(Dataset records)
□ □ □ □ □ □ □
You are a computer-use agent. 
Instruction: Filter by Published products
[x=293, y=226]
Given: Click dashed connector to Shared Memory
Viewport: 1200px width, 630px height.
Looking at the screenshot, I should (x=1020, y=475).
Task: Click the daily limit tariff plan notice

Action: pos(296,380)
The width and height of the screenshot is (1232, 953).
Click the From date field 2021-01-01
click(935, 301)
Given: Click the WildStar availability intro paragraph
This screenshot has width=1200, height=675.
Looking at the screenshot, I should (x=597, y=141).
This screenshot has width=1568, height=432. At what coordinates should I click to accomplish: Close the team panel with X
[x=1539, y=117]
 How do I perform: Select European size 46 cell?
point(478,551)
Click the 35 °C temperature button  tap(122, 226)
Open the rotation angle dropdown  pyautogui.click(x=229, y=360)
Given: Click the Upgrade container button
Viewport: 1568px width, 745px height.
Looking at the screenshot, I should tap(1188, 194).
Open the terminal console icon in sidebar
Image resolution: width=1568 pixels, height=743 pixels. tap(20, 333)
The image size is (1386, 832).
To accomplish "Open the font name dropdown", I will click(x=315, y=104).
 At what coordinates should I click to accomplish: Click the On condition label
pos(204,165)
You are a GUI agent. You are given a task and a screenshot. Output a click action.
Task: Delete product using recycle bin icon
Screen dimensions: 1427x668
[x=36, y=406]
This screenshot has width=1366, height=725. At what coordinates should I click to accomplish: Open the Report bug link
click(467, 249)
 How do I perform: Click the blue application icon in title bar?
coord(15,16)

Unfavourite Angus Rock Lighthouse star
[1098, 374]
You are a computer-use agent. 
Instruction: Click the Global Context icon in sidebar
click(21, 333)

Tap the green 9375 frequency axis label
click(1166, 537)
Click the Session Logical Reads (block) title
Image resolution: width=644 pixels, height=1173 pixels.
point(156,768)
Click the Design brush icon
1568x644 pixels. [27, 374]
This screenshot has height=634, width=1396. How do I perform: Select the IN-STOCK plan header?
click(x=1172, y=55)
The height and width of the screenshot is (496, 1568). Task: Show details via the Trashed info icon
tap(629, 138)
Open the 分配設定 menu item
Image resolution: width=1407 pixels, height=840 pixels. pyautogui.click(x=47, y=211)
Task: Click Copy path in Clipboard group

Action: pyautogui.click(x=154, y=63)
□ □ □ □ □ □ □
• [Task brief]:
Review the preceding data and report every line that includes the string "button".

• [Response area]:
Click the 35 °C temperature button  tap(122, 226)
Given: Click the Upgrade container button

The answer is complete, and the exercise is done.